Javascript code wrapped in an XML CDATA block within a <script> tag on a web page causes HtmlUnit to throw the following exception:
net.sourceforge.htmlunit.corejs.javascript.EvaluatorException: illegally formed XML syntax
This can be replicated with the following Java code:
(new net.sourceforge.htmlunit.corejs.javascript.Parser()).parse("<![CDATA[obj1.obj2.func1();]]>", "", 1);
This occurs on web pages that use Oracle ADF (I believe this is the same problem reported in Bug #1991).
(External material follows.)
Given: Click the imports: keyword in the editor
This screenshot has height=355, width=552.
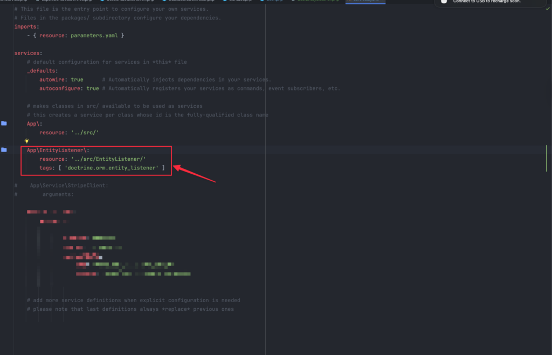Looking at the screenshot, I should [x=24, y=26].
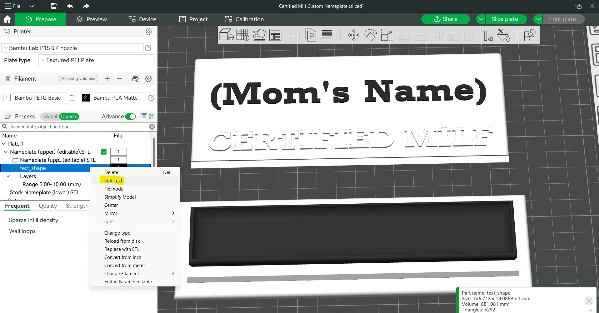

These web pages are accepted by Firefox and other major browsers.
Tracing through the code, I can see that the TokenStream.getNextXMLToken() method successfully scans over the CDATA block, but then rather than processing the contents of the block, it just does:
parser.addError("msg.XML.bad.form");
I'm not sure why it does this, or the right way to fix it. With a little guidance, I may be able to provide a fix. Or if someone can give me one, it would be great. Otherwise, I'm being forced to use Selenium with Firefox, which is introducing other problems.
BTW, I don't know why SourceForge trashed the formatting. I didn't enter the text all globbed together like that. But there doesn't seem to be a way to edit it.
Diff:
As always it took some time to work on this. From my point of view this has to be handle by the parser. Have done a fix because the neko parser can already handle this.
Please have a look at twitter (https://twitter.com/HtmlUnit). Will inform about a new snapshot if available.
Same problem with style declarations.
Should be fixed now. Will inform via twitter (https://twitter.com/HtmlUnit) if a new snapshot is avalialable.
Please check if your problem is gone.
Your cases
(new net.sourceforge.htmlunit.corejs.javascript.Parser()).parse("<![CDATA[obj1.obj2.func1();]]>", "", 1);will still fail, because the CDATA processing is done by the (X)Html parser.
Reopen this if it is still not working.